**Supplied passage**
=== Section Start ===
Every year, the Social Security Administration issues a statement to each American worker. These used to come in the mail, but these days they are generally accessed online at www.ssa.gov by creating a "my Social Security" account.
Unfortunately, many American workers, especially those who are still years away from retirement, don't check their Social Security statements regularly -- or at all. This is a mistake, as your Social Security statement not only contains some valuable financial planning information, but catching errors on your statement can mean a big boost to your retirement income.
Lots of valuable information
The first reason to check your Social Security statement is for financial planning purposes. Your annual statement contains several valuable pieces of information, such as:
- Your estimated retirement benefits: Keep in mind that these aren't 100% accurate, especially if you're relatively young, as the SSA assumes your salary will stay about the same (inflation-adjusted) for the rest of your career. That said, this can be valuable information for retirement planning, as you'll know approximately how much retirement income to expect from Social Security. Your statement will tell you how much you can expect at full retirement age, as well as how it would affect you to claim benefits at age 62 or 70 instead.
=== Section End ===
**Work required**
From the piece on Social Security statements, extract the part from "Every year, the" to "your retirement income." without changing a word.

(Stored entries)
=== Section Start ===
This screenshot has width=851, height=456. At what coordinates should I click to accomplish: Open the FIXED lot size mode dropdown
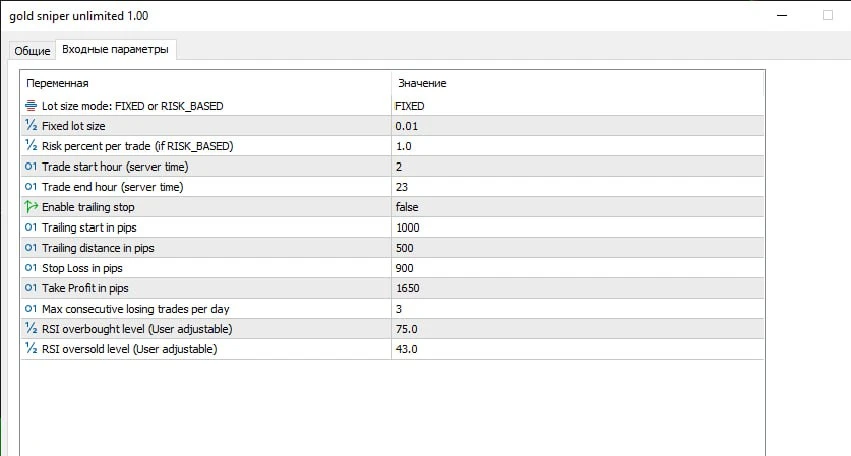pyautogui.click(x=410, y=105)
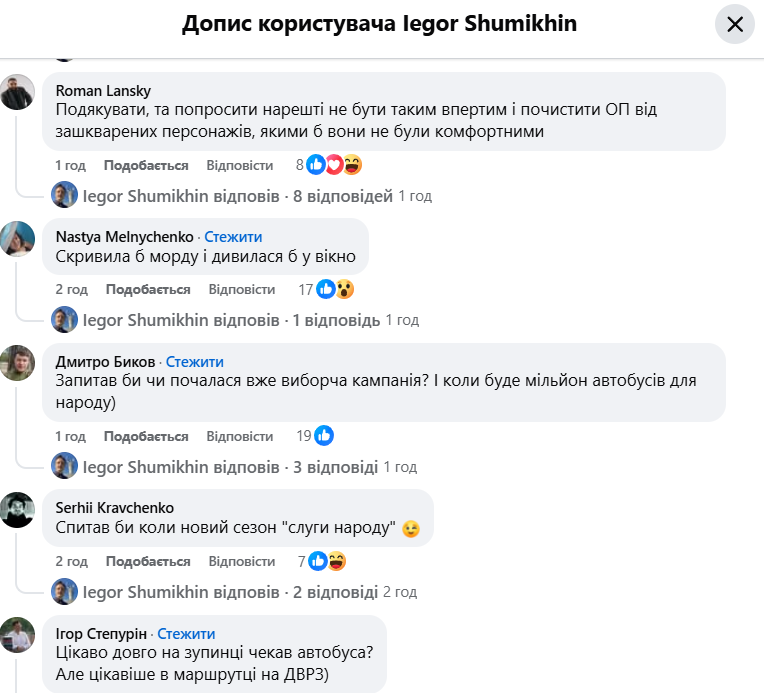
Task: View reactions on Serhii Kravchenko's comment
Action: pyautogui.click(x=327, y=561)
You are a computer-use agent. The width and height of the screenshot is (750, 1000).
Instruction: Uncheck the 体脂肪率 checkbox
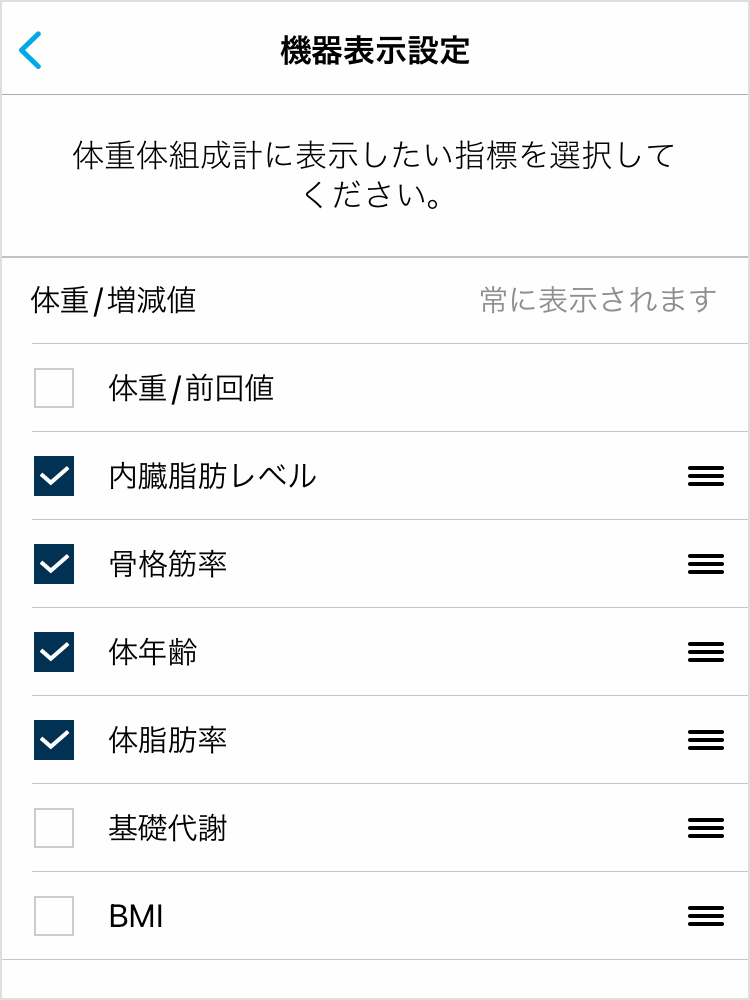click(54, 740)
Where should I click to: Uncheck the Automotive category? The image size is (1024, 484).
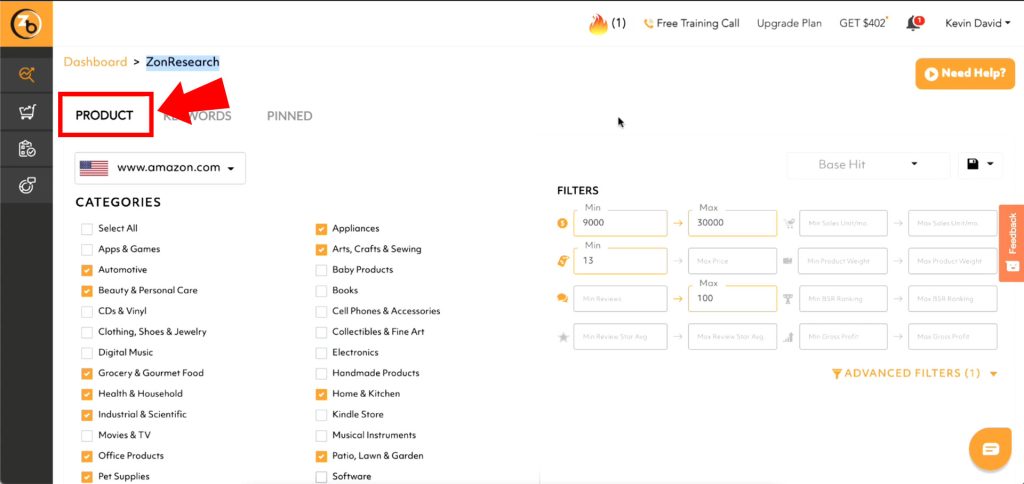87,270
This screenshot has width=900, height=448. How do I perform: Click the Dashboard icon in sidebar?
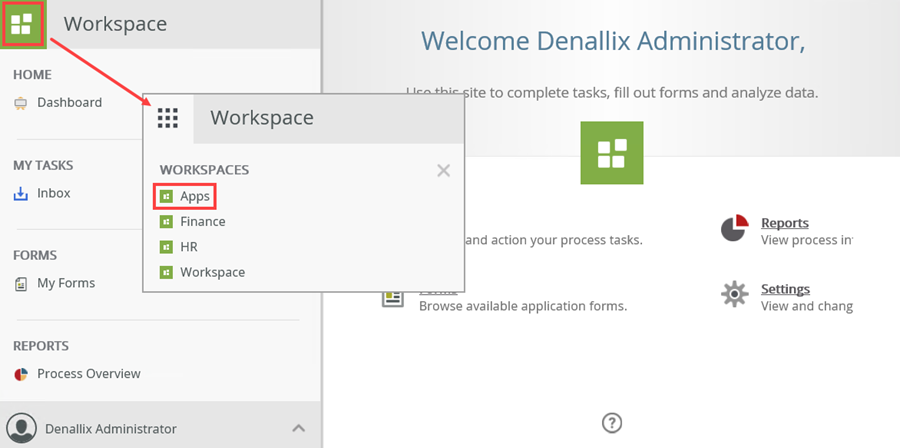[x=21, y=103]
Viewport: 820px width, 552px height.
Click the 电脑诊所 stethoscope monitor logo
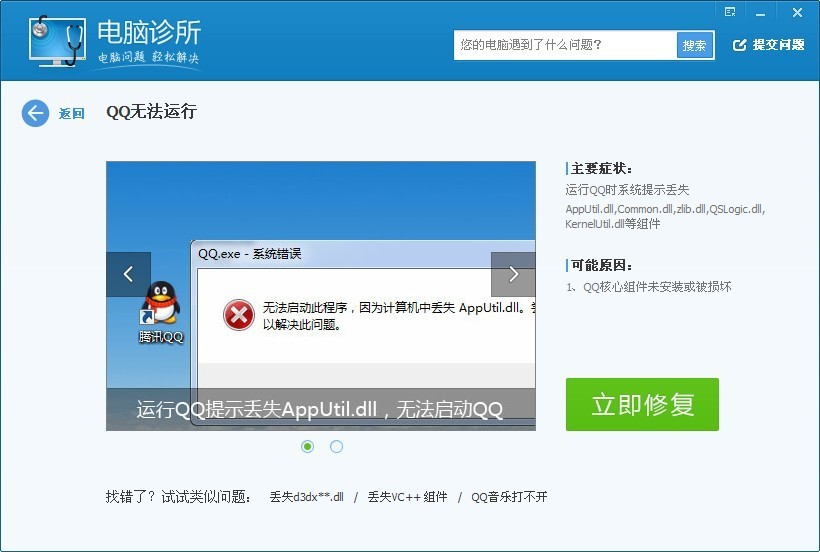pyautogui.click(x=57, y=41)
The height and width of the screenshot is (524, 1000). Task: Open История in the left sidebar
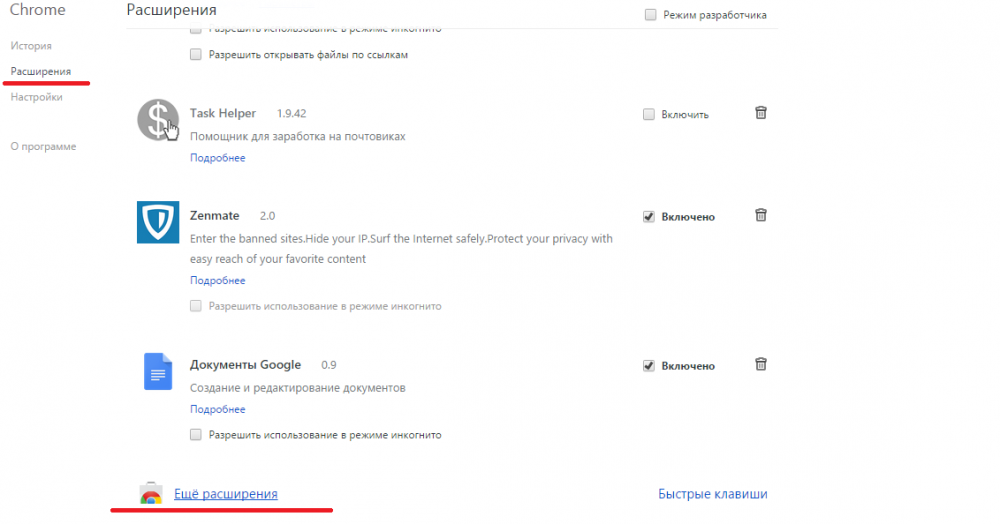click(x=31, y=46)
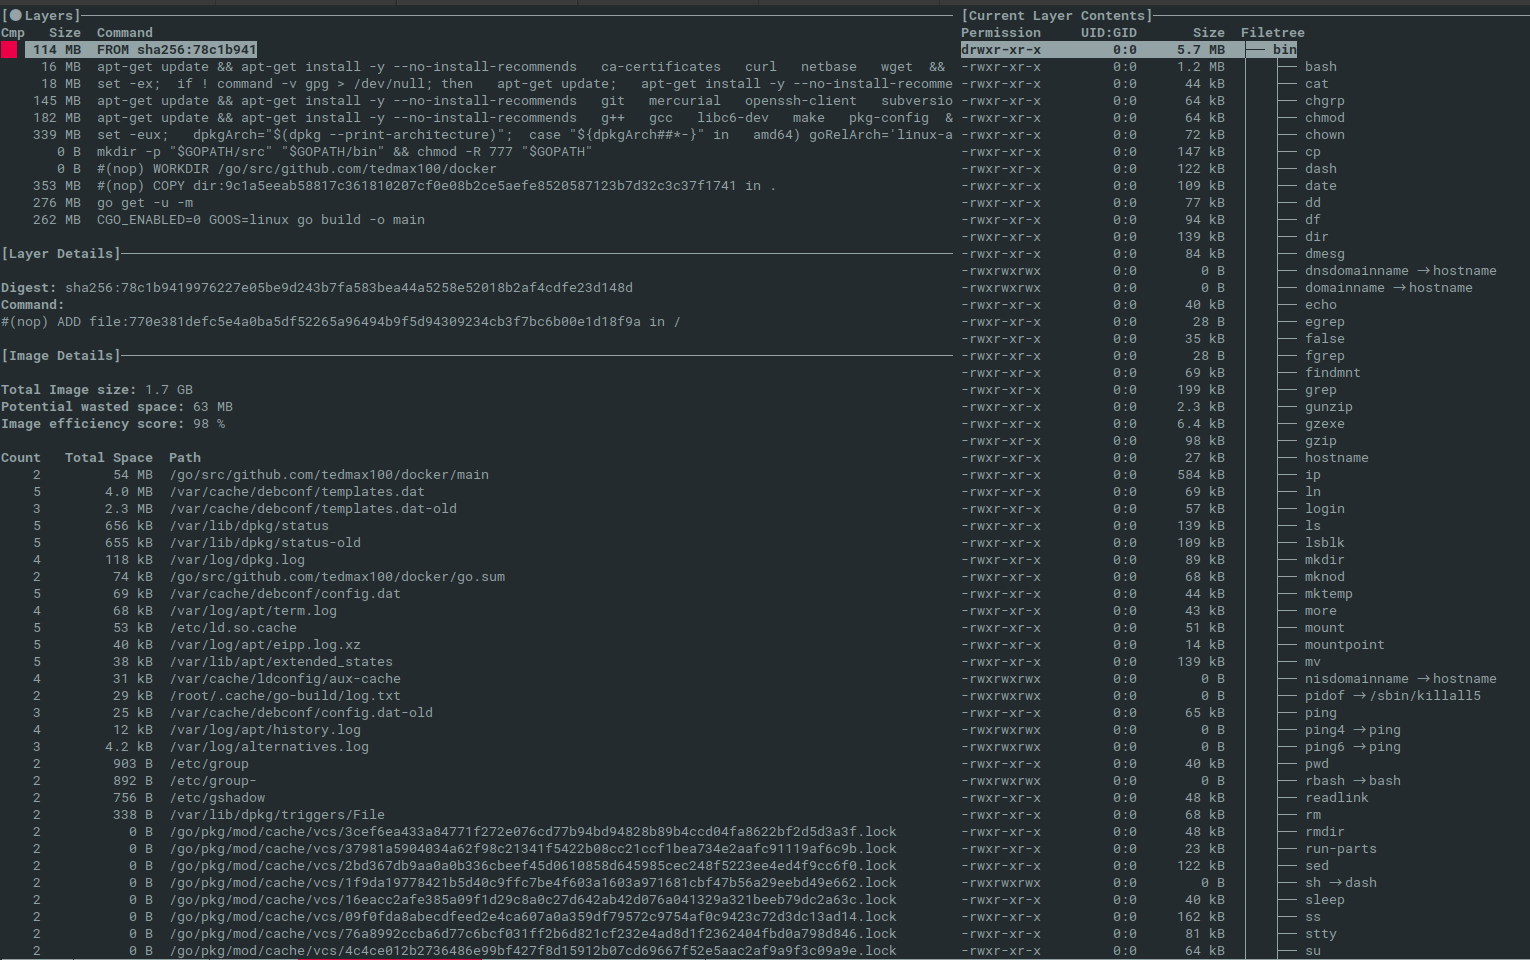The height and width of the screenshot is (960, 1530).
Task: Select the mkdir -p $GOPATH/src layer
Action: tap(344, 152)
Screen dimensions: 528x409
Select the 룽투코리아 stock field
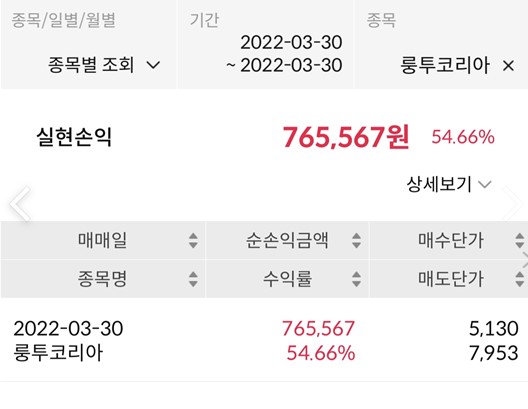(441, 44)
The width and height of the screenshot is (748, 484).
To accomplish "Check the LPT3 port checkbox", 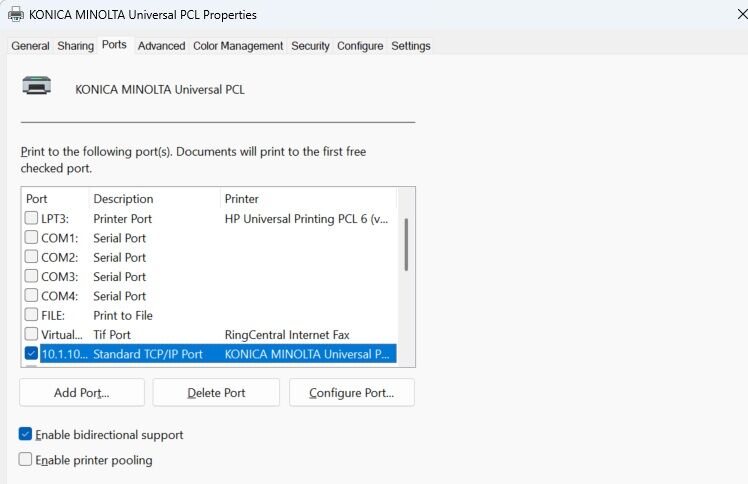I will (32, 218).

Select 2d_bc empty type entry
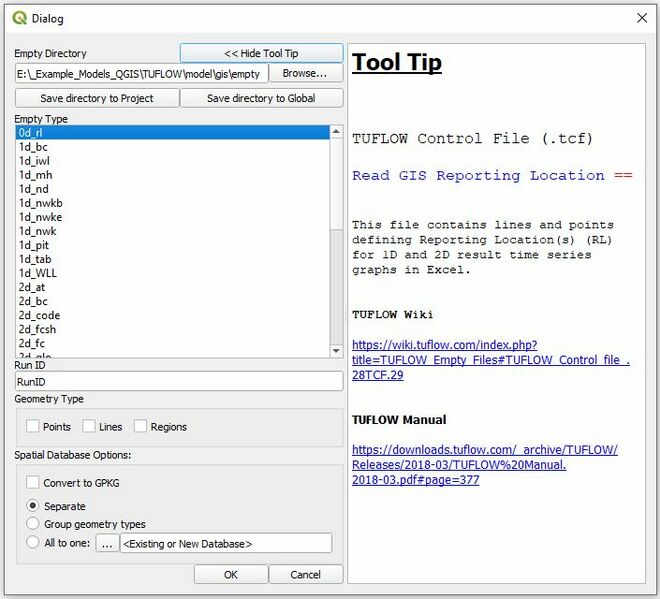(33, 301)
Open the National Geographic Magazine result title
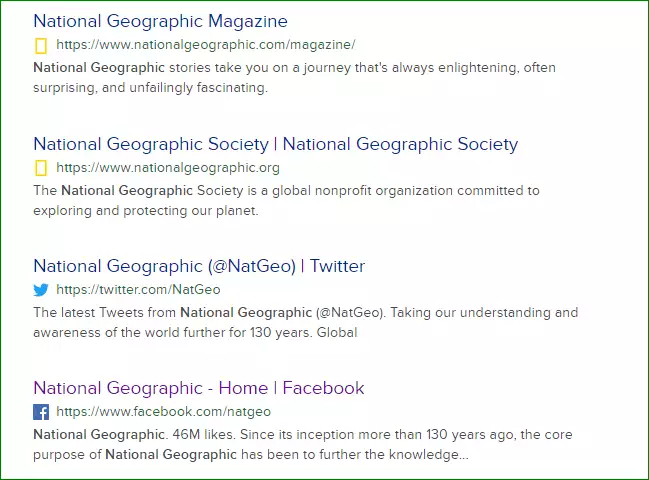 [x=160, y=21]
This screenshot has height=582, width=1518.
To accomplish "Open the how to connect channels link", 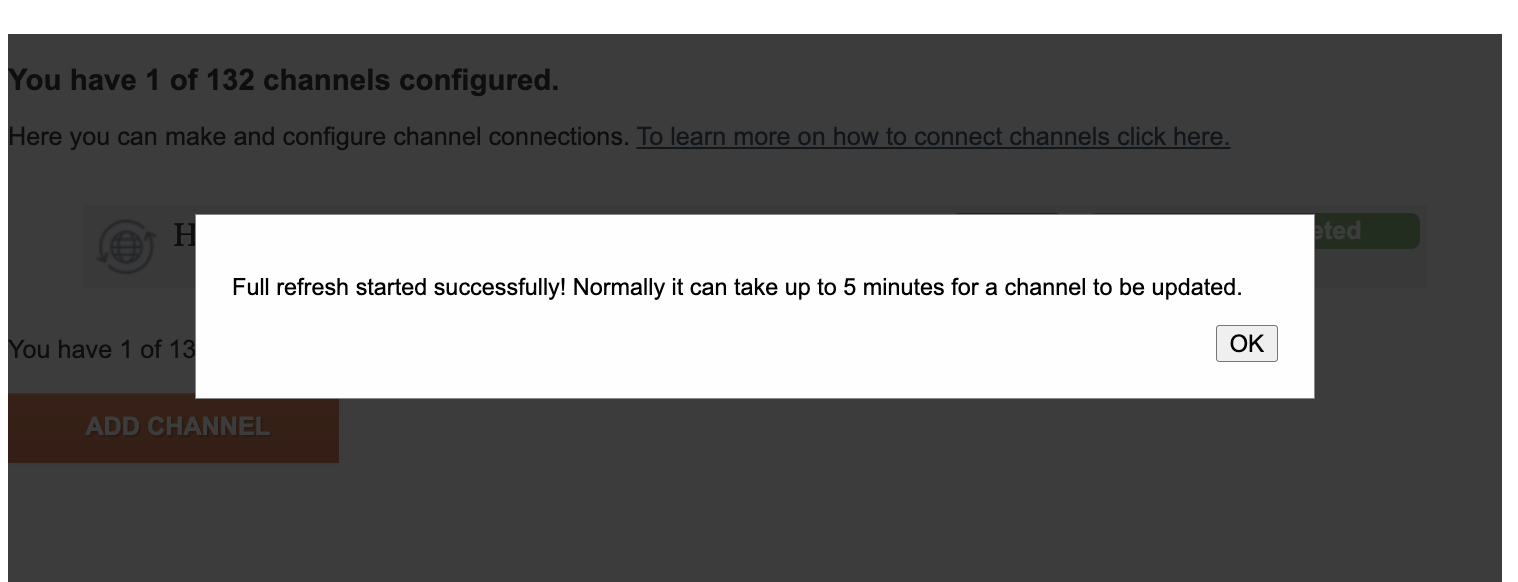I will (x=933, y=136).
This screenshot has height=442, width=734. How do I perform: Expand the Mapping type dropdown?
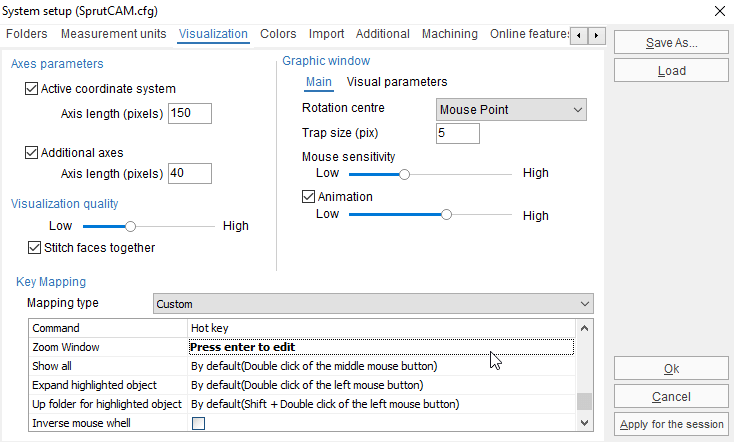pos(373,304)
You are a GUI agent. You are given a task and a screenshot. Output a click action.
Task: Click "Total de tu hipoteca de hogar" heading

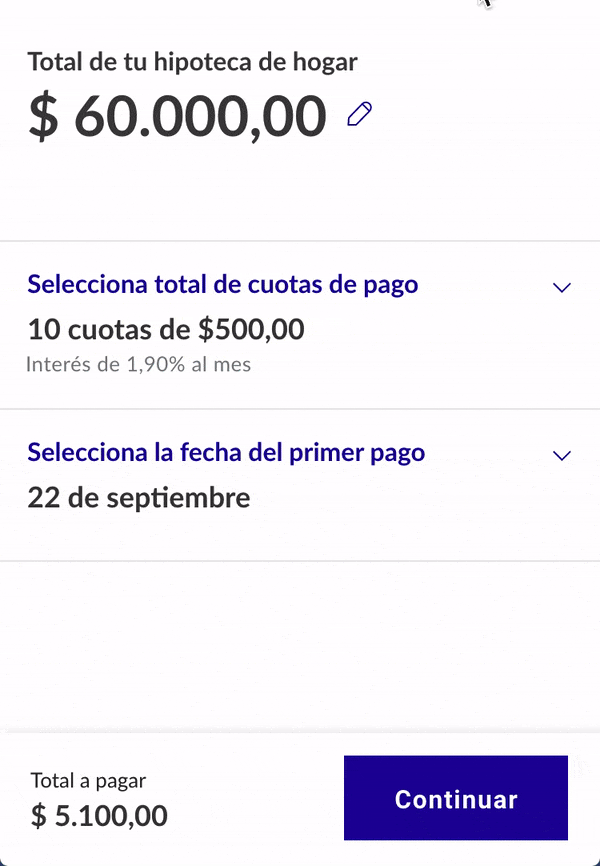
=== Section End ===
**Task answer**
Every year, the Social Security Administration issues a statement to each American worker. These used to come in the mail, but these days they are generally accessed online at www.ssa.gov by creating a "my Social Security" account.
Unfortunately, many American workers, especially those who are still years away from retirement, don't check their Social Security statements regularly -- or at all. This is a mistake, as your Social Security statement not only contains some valuable financial planning information, but catching errors on your statement can mean a big boost to your retirement income.